### Your objective
Print all of the following records verbatim, line for line, with no changes.

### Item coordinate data
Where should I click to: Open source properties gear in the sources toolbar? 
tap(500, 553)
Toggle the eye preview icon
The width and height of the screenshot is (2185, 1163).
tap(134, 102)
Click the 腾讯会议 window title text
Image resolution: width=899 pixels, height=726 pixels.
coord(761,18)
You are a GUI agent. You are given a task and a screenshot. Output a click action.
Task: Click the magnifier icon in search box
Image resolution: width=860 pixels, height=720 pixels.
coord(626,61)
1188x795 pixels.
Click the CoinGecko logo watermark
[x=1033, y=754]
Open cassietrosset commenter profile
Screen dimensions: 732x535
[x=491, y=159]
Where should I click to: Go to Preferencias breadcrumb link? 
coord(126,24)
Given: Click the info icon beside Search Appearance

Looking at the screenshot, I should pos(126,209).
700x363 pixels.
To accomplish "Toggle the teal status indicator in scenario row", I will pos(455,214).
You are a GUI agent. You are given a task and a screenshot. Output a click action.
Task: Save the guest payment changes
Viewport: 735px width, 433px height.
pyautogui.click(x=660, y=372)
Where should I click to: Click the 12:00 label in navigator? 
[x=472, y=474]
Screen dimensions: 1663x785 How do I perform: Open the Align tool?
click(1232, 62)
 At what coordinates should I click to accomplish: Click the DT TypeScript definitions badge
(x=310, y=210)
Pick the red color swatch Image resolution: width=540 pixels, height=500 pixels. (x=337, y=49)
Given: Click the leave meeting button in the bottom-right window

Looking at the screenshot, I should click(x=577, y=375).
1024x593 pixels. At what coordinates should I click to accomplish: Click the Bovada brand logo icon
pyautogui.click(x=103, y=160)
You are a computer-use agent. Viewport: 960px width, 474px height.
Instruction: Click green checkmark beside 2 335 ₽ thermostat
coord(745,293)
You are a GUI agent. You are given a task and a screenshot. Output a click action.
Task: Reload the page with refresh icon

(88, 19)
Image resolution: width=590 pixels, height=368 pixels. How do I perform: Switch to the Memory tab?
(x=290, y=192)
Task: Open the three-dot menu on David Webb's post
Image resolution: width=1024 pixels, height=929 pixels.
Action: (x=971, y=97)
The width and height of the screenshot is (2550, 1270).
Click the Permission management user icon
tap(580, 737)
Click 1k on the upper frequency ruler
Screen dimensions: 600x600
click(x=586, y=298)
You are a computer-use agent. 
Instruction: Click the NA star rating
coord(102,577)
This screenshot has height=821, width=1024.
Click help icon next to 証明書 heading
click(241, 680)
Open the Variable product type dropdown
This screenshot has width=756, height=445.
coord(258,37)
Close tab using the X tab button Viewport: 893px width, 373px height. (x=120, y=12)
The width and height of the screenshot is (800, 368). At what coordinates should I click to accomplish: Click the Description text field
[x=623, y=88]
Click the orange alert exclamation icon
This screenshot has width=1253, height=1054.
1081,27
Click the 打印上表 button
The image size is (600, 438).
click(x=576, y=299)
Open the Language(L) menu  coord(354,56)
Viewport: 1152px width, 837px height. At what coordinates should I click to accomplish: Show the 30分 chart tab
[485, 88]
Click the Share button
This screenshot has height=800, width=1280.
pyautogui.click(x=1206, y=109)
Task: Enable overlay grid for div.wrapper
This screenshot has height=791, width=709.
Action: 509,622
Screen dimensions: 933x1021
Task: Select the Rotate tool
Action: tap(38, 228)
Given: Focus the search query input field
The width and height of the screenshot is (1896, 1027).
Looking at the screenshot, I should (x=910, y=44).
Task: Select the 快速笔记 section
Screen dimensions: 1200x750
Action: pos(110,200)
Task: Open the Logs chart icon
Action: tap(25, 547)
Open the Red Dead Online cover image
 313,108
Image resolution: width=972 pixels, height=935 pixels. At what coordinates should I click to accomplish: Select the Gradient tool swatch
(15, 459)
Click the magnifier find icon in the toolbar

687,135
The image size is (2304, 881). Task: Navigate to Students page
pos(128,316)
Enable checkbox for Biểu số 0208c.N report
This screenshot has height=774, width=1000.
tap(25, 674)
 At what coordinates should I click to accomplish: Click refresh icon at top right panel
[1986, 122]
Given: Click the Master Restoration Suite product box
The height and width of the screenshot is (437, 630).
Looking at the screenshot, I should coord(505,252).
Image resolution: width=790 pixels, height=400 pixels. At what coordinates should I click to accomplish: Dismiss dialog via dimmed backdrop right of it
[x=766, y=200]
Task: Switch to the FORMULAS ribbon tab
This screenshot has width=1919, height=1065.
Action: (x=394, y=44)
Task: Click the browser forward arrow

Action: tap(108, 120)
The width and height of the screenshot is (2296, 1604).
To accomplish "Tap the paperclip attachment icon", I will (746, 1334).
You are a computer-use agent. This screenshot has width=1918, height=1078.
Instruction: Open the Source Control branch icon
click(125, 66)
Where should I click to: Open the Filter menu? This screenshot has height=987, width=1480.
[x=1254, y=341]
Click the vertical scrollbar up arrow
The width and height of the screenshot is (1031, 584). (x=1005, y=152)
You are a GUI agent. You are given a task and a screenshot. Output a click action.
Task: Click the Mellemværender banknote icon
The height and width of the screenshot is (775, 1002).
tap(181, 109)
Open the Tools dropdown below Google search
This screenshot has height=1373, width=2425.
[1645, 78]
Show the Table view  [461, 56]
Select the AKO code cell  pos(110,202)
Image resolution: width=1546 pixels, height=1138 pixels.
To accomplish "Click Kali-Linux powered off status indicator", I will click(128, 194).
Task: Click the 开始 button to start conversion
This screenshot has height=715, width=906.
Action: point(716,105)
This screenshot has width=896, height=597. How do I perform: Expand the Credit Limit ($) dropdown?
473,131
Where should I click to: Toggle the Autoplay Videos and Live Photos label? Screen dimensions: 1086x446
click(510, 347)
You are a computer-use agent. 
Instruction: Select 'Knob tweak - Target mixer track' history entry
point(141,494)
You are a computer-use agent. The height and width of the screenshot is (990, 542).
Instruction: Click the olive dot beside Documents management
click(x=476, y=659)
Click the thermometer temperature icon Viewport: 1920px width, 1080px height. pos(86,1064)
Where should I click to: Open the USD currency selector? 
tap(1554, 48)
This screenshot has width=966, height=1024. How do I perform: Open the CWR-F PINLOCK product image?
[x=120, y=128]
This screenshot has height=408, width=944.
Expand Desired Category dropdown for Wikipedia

### Solution to this exercise
Where should I click to: Open source properties gear in the sources toolbar? 
tap(500, 553)
Toggle the eye preview icon
The width and height of the screenshot is (2185, 1163).
tap(134, 102)
Click the 腾讯会议 window title text
Image resolution: width=899 pixels, height=726 pixels.
coord(761,18)
You are a GUI agent. You are given a task and a screenshot. Output a click action.
Task: Click the magnifier icon in search box
Image resolution: width=860 pixels, height=720 pixels.
coord(626,61)
1188x795 pixels.
Click the CoinGecko logo watermark
[x=1033, y=754]
Open cassietrosset commenter profile
Screen dimensions: 732x535
[x=491, y=159]
Where should I click to: Go to Preferencias breadcrumb link? 
coord(126,24)
Given: Click the info icon beside Search Appearance

Looking at the screenshot, I should pos(126,209).
700x363 pixels.
To accomplish "Toggle the teal status indicator in scenario row", I will pos(455,214).
You are a GUI agent. You are given a task and a screenshot. Output a click action.
Task: Save the guest payment changes
Viewport: 735px width, 433px height.
pyautogui.click(x=660, y=372)
Where should I click to: Click the 12:00 label in navigator? 
[x=472, y=474]
Screen dimensions: 1663x785 How do I perform: Open the Align tool?
click(1232, 62)
 At what coordinates should I click to accomplish: Click the DT TypeScript definitions badge
(x=310, y=210)
Pick the red color swatch Image resolution: width=540 pixels, height=500 pixels. (x=337, y=49)
Given: Click the leave meeting button in the bottom-right window

Looking at the screenshot, I should click(x=577, y=375).
1024x593 pixels. At what coordinates should I click to accomplish: Click the Bovada brand logo icon
pyautogui.click(x=103, y=160)
You are a computer-use agent. Viewport: 960px width, 474px height.
Instruction: Click green checkmark beside 2 335 ₽ thermostat
coord(745,293)
You are a GUI agent. You are given a task and a screenshot. Output a click action.
Task: Reload the page with refresh icon

(88, 19)
Image resolution: width=590 pixels, height=368 pixels. How do I perform: Switch to the Memory tab?
(x=290, y=192)
Task: Open the three-dot menu on David Webb's post
Image resolution: width=1024 pixels, height=929 pixels.
Action: (x=971, y=97)
The width and height of the screenshot is (2550, 1270).
Click the Permission management user icon
tap(580, 737)
Click 1k on the upper frequency ruler
Screen dimensions: 600x600
click(x=586, y=298)
You are a computer-use agent. 
Instruction: Click the NA star rating
coord(102,577)
This screenshot has height=821, width=1024.
Click help icon next to 証明書 heading
click(241, 680)
Open the Variable product type dropdown
This screenshot has width=756, height=445.
coord(258,37)
Close tab using the X tab button Viewport: 893px width, 373px height. (x=120, y=12)
The width and height of the screenshot is (800, 368). At what coordinates should I click to accomplish: Click the Description text field
[x=623, y=88]
Click the orange alert exclamation icon
This screenshot has width=1253, height=1054.
1081,27
Click the 打印上表 button
The image size is (600, 438).
click(x=576, y=299)
Open the Language(L) menu  coord(354,56)
Viewport: 1152px width, 837px height. At what coordinates should I click to accomplish: Show the 30分 chart tab
[485, 88]
Click the Share button
This screenshot has height=800, width=1280.
pyautogui.click(x=1206, y=109)
Task: Enable overlay grid for div.wrapper
This screenshot has height=791, width=709.
Action: 509,622
Screen dimensions: 933x1021
Task: Select the Rotate tool
Action: tap(38, 228)
Given: Focus the search query input field
The width and height of the screenshot is (1896, 1027).
Looking at the screenshot, I should (x=910, y=44).
Task: Select the 快速笔记 section
Screen dimensions: 1200x750
Action: pos(110,200)
Task: Open the Logs chart icon
Action: tap(25, 547)
Open the Red Dead Online cover image
 313,108
Image resolution: width=972 pixels, height=935 pixels. At what coordinates should I click to accomplish: Select the Gradient tool swatch
(15, 459)
Click the magnifier find icon in the toolbar

687,135
The image size is (2304, 881). Task: Navigate to Students page
pos(128,316)
Enable checkbox for Biểu số 0208c.N report
This screenshot has height=774, width=1000.
tap(25, 674)
 At what coordinates should I click to accomplish: Click refresh icon at top right panel
[1986, 122]
Given: Click the Master Restoration Suite product box
The height and width of the screenshot is (437, 630).
Looking at the screenshot, I should coord(505,252).
Image resolution: width=790 pixels, height=400 pixels. At what coordinates should I click to accomplish: Dismiss dialog via dimmed backdrop right of it
[x=766, y=200]
Task: Switch to the FORMULAS ribbon tab
This screenshot has width=1919, height=1065.
Action: (x=394, y=44)
Task: Click the browser forward arrow

Action: tap(108, 120)
The width and height of the screenshot is (2296, 1604).
To accomplish "Tap the paperclip attachment icon", I will (746, 1334).
You are a computer-use agent. This screenshot has width=1918, height=1078.
Instruction: Open the Source Control branch icon
click(125, 66)
Where should I click to: Open the Filter menu? This screenshot has height=987, width=1480.
[x=1254, y=341]
Click the vertical scrollbar up arrow
The width and height of the screenshot is (1031, 584). (x=1005, y=152)
You are a GUI agent. You are given a task and a screenshot. Output a click action.
Task: Click the Mellemværender banknote icon
The height and width of the screenshot is (775, 1002).
tap(181, 109)
Open the Tools dropdown below Google search
This screenshot has height=1373, width=2425.
[1645, 78]
Show the Table view  [461, 56]
Select the AKO code cell  pos(110,202)
Image resolution: width=1546 pixels, height=1138 pixels.
To accomplish "Click Kali-Linux powered off status indicator", I will click(128, 194).
Task: Click the 开始 button to start conversion
This screenshot has height=715, width=906.
Action: point(716,105)
This screenshot has width=896, height=597. How do I perform: Expand the Credit Limit ($) dropdown?
473,131
Where should I click to: Toggle the Autoplay Videos and Live Photos label? Screen dimensions: 1086x446
click(510, 347)
You are a computer-use agent. 
Instruction: Select 'Knob tweak - Target mixer track' history entry
point(141,494)
You are a computer-use agent. The height and width of the screenshot is (990, 542).
Instruction: Click the olive dot beside Documents management
click(x=476, y=659)
Click the thermometer temperature icon Viewport: 1920px width, 1080px height. pos(86,1064)
Where should I click to: Open the USD currency selector? 
tap(1554, 48)
This screenshot has width=966, height=1024. How do I perform: Open the CWR-F PINLOCK product image?
[x=120, y=128]
This screenshot has height=408, width=944.
Expand Desired Category dropdown for Wikipedia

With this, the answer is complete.